Saturday , April 17 2021

Angry shareholders of the Bayer General Assembly – Economy –

Bayer shareholders need clarification

Bayer shareholders need clarification

The acquisition of the US company Monsanto has provoked strong criticism of shareholders and vocal protests at the door of the management of the group of agricultural chemicals Bayer. At the annual assembly in Bonn on Friday, a number of major shareholders discussed the matter, which went to court with the Board of Directors and the Supervisory Board.

Mark Tumler of the German Securities and Exchange Association (DSW) said: "Never before has Dax lost its reputation and value so fast in terms of scratching images caused by the US Glyphosate lawsuit and the rapid drop in stock prices Bayer on the stock market – it's a shame. "

The criticism came from analyst Jan Verning of investment company Union Investment: "The management of Bayer has legal risks from the Monsanto agreement, which is obviously underestimated." Since 2018, Bayer has undergone two court cases in the United States, the group was doing too much damage to cancer patients convicted. On the other hand, Bayer appeals. Overall, Leverkusen, which took over competitors and seed producer Monsanto in 2018, now has to bring 13,400 claims for glyphosate damage – and the number is likely to increase.

Bayer CEO Werner Bauman confirmed that glyphosate was a "safe product when used properly". Regarding cancer patients in the United States, the manager said: "Products based on glyphosate do not cause their serious illnesses."

Bauman's conviction, however, could not calm the deep concerns of the present shareholders. Monsanto's legal risks for the long-standing company founded in 1863 were "enormous and priceless," complained Nicola Huber of the subsidiary of Deutsche Bank DWS. "We shareholders are very concerned about the continued existence of a 150-year-old and largely successful German industrial history." Ingo Spich of Deka, one of the 10 shareholders of Bayer, spoke of "chaos" and said that given the price erosion: "In just two years, the former pharmaceutical giant mutated into a dwarf." There is a danger of being taken or even to break.

Bowman responded calmly to the criticism and stuck to his line: he should not shine above the price falling, but Monsanto's acquisition was the right step in the long run. "We still think that the acquisition of Monsanto is valuable and strategically accurate."

The acquisition was thoroughly tested in advance, Bauman said. But is it possible even to assess the legal risks in advance? Shareholders raised doubts – Monsanto was also quoted on the stock exchange, most likely the Americans were not allowed to place all the cards at the table during the takeover negotiations. Baumann also let this shame roll – the due diligence of the company was "commonplace."

The criticism of shareholder meetings is – also in Bayer – quite common. On the other hand, their sharpness and the announcement of several major shareholders did not want to release the Board of Directors and the Supervisory Board on Friday. Just a year ago, Bowman was able to get an approval of a good 97%, but on Friday there was significantly lower value. In 2002, due to the Lipopai scandal for the then Board, only 90 percent were – previously Bayer had a cholesterol-lowering, which was associated with several deaths withdrawn from the market.

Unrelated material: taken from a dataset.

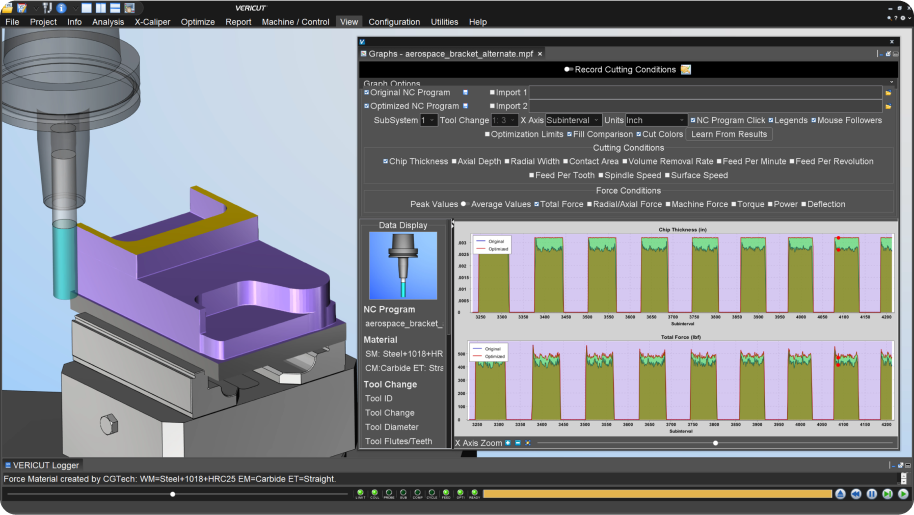
Task: Click the X Axis Zoom slider
Action: click(x=715, y=442)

Although the low ratings for approval do not have direct consequences for the management of joint stock companies, they are the main icing – in the case of Bayer, this could weaken the position of CEO Bauman. A 56-year-old emphasis in cross-examination by shareholders that stock prices will recover: "We are doing everything possible to bring back the value of our company back to the areas it belongs to." He also pointed to good figures – in fact, Bayer Overall, the development of the business was good at the very beginning of the year and sales increased significantly.

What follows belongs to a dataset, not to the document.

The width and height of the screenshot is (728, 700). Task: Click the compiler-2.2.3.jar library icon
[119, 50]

On Friday afternoon there was a marathon for meetings – the list of speakers was more than 60 shareholders. At the beginning of the annual meeting, the chairman of the meeting and chairman of the supervisory board, Werner Vening, apologized to shareholders about the losses in prices: "I very much regret it."

About 3,600 shareholders gathered in the WCCB Conference Center in Bonn. Up to 700 protesters loudly protested at the doors of the building – most of them are young people from Friday's Future movement. Large agribusinesses, such as Bayer, are bad for the environment, and hence for the future, said activist Felix Paul. The Rural Agriculture Working Group (ABL) called for a rally. Bayer's long-time critics warn against the influence of large corporations, such as Bayer, the peasants in dependence and agriculture, which is long-term damage.